Grid Enhancing Technologies: From R&D to Reality

A future-ready grid requires infrastructure built with the latest technology, including everything from complex devices compatible with digital technology to fundamental components, such as mapping out the flow of electricity. Grid-enhancing technologies (GETs) that include sensors, power flow control devices, and analytical tools. 

The electric power system must balance electrical supply and demand in real time because of the high rate of speed electricity travels and less-than-optimal conditions can introduce complications, such as unsuitable frequency and voltage at the distribution level to outages and load shedding across the network. To ensure optimal supply and demand, generation has been adjusted and distributed to meet consumer and economic demands. In a real-world application, the best-case scenario involves initially distributing the most affordable generation, then distributing more costly generation as needed to meet customer demand. However, physical system constraints restrict this possibility. 
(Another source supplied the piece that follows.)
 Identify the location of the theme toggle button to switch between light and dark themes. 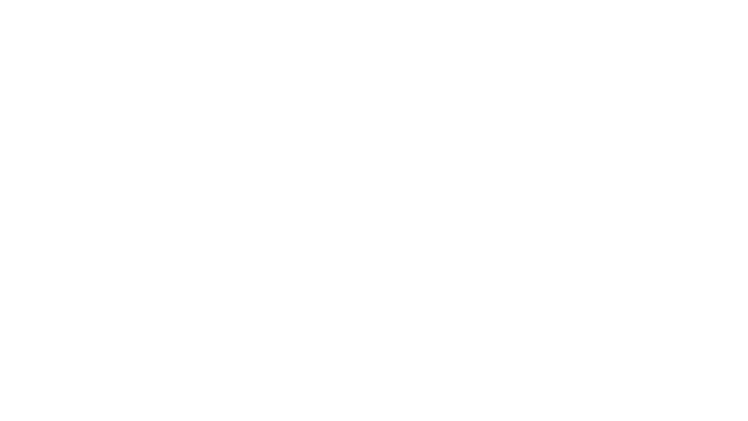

Examples of GETs include dynamic line rating, power-flow control devices, and supporting analytical tools to reduce the need for new infrastructure as well as the integration of renewables️ by maximizing the grid’s current capacity: 

• Dynamic Line Rating relates to hardware and/or software that appropriately updates calculated thermal limits of existing transmission lines in real time. Often, these schemes establish new limits to determine the true, real-time capacity of power lines. On cold or windy days, power lines can easily deliver 50% more energy than their labeled limits. 
• Power-Flow Control Devices allow grid operators to reroute power to lines with available capacity, increasing or decreasing the total power delivered by the system to balance overloaded lines and underutilized corridors within the transmission network. 
• Supporting Analytical Tools such as sensors, smart meters, and monitoring devices collect real-time data, helping grid operators make informed decisions and respond quickly to grid changes. 
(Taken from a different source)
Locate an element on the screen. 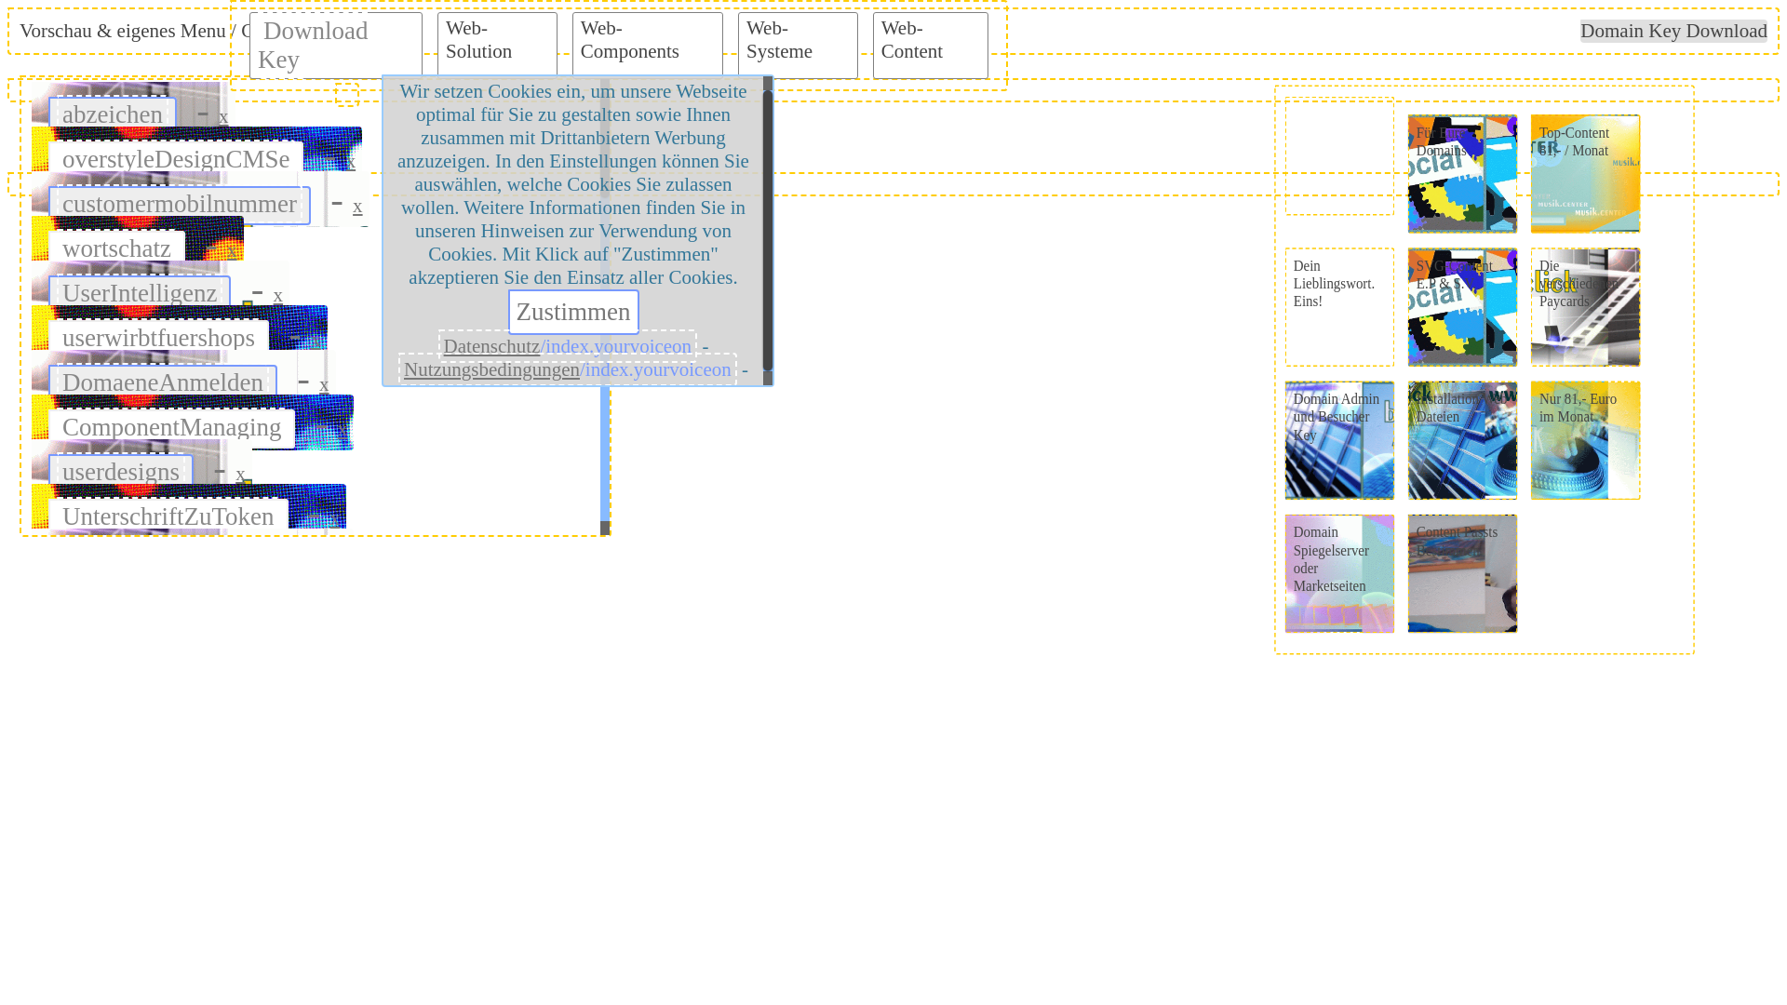 The width and height of the screenshot is (1787, 1005). 'UserIntelligenz' is located at coordinates (138, 293).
These technologies show improvements to energy transfer capabilities of existing transmission paths and can be deployed more quickly than building new lines at costs significantly below traditional upgrades. However, transmission organizations and system operators across the country have not adopted these GETs for reasons including data availability and a lack of rigorous, independent testing of the devices. Often, utility decision makers are left with little more than trust of the vendor to mitigate concerns about cost, real-world economic benefits, deployment schemes, deployment usage characteristics, and challenges in integrating the technology with existing systems and business/market practices. The Office of Electricity (OE) has worked to fund research that addresses this very issue. 

OE works tirelessly to develop solutions for making elements of the future grid a reality. OE strongly supports investments that expand good-paying jobs offering workers a free and fair choice to form, join, or assist a union, improve job quality through the adoption of strong labor standards and labor-management partnerships, and support responsible employers. The office offers funding opportunities that will help fill information gaps that prevent deployment of new GETs. The funding provided will contribute to demonstrations across a variety of systems differing in scale, geography, topology, and connected renewable generation resources to determine critical aspects for any GETs location-specific impacts.

In the words of OE’s Deputy Assistant Secretary, Grid Systems and Components, Michael Pesin, “Grid modernization is a necessity for a sustainable future. The electricity delivery system is the crucial foundation that keeps the entire grid together.”